__Record set__
━━━━━━━━━━━━━━━━

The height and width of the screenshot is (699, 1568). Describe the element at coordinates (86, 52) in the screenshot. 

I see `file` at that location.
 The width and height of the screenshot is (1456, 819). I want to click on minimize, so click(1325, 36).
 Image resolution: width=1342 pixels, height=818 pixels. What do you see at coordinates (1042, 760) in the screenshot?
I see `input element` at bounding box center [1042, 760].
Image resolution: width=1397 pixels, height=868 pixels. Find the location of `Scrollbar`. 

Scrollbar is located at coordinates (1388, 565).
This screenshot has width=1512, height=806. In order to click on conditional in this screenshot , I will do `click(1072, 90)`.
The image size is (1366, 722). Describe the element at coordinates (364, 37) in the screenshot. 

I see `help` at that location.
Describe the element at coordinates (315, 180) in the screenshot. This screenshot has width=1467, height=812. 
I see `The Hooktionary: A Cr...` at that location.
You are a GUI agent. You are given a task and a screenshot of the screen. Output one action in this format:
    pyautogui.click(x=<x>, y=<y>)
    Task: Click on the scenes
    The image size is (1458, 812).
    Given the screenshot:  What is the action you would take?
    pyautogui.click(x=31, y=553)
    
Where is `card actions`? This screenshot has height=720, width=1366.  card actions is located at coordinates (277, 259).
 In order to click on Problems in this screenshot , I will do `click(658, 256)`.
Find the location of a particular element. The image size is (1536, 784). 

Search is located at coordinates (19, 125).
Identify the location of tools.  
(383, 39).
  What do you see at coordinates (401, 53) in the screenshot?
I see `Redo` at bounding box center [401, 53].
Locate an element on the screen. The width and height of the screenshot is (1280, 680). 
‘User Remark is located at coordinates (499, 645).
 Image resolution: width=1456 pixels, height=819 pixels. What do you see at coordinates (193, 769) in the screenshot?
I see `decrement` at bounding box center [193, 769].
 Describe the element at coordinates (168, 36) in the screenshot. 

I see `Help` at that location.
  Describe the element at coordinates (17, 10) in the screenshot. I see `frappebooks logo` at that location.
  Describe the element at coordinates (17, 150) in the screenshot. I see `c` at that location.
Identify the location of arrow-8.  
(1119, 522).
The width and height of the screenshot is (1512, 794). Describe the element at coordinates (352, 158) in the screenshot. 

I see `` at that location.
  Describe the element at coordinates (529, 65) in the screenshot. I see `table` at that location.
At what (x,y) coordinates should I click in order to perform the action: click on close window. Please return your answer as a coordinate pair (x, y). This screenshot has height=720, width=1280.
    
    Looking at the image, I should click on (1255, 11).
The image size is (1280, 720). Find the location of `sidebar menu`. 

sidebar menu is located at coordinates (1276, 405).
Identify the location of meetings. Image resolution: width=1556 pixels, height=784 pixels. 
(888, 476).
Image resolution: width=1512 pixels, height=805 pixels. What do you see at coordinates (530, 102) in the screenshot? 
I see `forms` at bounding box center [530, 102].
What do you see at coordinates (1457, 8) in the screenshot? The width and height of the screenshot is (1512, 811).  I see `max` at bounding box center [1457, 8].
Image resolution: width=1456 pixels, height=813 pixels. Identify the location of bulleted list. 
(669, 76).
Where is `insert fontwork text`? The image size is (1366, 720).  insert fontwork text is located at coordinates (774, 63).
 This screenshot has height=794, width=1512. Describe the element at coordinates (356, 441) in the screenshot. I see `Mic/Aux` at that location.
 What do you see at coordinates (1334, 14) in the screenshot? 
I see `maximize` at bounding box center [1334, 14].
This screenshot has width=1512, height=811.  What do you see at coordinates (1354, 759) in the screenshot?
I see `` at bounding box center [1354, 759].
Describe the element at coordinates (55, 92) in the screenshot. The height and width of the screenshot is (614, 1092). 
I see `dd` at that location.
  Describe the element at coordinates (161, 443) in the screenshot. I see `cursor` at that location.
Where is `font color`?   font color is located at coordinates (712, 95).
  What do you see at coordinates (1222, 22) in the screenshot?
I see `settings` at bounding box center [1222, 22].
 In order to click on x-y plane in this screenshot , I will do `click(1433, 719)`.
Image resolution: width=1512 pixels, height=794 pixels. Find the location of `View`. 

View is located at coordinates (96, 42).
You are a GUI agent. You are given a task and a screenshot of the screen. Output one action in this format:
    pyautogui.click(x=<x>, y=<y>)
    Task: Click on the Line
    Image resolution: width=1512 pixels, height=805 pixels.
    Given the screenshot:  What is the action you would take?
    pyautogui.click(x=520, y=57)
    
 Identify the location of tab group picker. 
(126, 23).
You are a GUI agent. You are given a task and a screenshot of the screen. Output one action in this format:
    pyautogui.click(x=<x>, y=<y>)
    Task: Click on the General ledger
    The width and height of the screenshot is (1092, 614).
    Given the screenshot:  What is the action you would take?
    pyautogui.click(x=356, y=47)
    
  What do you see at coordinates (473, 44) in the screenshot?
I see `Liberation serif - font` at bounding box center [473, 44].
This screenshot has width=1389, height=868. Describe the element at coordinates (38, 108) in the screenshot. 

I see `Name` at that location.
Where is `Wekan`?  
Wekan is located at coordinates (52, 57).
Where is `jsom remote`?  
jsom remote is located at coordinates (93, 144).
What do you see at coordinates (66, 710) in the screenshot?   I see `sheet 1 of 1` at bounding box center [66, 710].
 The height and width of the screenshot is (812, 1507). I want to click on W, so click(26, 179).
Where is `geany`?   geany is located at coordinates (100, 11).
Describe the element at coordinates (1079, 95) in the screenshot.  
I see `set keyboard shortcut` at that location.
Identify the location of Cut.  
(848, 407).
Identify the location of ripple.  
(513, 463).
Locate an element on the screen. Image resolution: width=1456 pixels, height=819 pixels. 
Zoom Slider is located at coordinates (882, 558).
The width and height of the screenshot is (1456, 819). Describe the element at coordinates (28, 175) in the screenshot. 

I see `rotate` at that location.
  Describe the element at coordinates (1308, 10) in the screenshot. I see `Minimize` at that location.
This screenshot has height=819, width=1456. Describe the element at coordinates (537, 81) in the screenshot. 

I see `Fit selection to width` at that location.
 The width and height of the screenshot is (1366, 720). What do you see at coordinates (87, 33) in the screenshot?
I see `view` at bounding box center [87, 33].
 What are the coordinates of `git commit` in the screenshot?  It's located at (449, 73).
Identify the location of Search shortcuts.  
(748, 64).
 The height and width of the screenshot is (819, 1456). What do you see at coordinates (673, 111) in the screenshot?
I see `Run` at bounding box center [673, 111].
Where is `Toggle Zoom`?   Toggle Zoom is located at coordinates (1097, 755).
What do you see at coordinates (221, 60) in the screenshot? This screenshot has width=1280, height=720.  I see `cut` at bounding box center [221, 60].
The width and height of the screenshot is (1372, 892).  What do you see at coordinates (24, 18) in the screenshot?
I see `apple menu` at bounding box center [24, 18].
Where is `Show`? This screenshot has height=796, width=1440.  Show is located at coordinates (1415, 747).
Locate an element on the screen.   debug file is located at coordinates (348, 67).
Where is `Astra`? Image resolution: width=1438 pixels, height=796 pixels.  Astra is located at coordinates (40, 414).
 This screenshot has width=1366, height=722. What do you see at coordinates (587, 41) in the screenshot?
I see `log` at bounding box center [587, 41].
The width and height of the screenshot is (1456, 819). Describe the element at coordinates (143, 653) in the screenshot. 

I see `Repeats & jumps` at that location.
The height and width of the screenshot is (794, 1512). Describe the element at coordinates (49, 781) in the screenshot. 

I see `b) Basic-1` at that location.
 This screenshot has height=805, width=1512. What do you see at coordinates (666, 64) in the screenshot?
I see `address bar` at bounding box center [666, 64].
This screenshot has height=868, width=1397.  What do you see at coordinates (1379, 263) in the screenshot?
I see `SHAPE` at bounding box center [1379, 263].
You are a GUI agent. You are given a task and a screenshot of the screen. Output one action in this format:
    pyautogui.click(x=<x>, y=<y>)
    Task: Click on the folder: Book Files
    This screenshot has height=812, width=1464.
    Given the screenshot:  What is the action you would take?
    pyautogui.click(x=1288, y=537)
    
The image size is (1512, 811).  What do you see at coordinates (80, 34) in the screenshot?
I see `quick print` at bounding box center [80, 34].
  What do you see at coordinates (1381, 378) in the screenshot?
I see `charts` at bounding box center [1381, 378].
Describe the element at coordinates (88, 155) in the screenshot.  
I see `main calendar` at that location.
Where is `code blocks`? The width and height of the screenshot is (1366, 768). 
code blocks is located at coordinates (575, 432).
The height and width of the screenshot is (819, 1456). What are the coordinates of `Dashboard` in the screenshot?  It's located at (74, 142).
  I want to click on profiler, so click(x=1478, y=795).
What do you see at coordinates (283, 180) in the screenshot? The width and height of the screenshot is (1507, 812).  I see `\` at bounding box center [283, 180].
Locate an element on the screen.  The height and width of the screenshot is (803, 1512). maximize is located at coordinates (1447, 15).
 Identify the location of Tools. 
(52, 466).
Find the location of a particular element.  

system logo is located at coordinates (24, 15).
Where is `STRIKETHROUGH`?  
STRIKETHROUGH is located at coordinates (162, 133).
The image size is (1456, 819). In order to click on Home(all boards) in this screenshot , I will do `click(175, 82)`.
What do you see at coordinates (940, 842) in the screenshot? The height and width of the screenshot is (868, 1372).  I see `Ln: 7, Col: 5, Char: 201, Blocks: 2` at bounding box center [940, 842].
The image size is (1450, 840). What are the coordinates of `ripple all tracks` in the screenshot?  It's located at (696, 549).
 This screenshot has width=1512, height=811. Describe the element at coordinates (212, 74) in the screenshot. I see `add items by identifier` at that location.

━━━━━━━━━━━━━━━━

__Direction__
Copy out the lines from the one containing "Describe the element at coordinates (88, 155)" through the one containing "The image size is (1456, 819).", word for word.

__Output below__
Describe the element at coordinates (88, 155) in the screenshot.  
I see `main calendar` at that location.
Where is `code blocks`? The width and height of the screenshot is (1366, 768). 
code blocks is located at coordinates (575, 432).
The height and width of the screenshot is (819, 1456). What are the coordinates of `Dashboard` in the screenshot?  It's located at (74, 142).
  I want to click on profiler, so click(x=1478, y=795).
What do you see at coordinates (283, 180) in the screenshot? The width and height of the screenshot is (1507, 812).  I see `\` at bounding box center [283, 180].
Locate an element on the screen.  The height and width of the screenshot is (803, 1512). maximize is located at coordinates (1447, 15).
 Identify the location of Tools. 
(52, 466).
Find the location of a particular element.  

system logo is located at coordinates (24, 15).
Where is `STRIKETHROUGH`?  
STRIKETHROUGH is located at coordinates (162, 133).
The image size is (1456, 819). In order to click on Home(all boards) in this screenshot , I will do `click(175, 82)`.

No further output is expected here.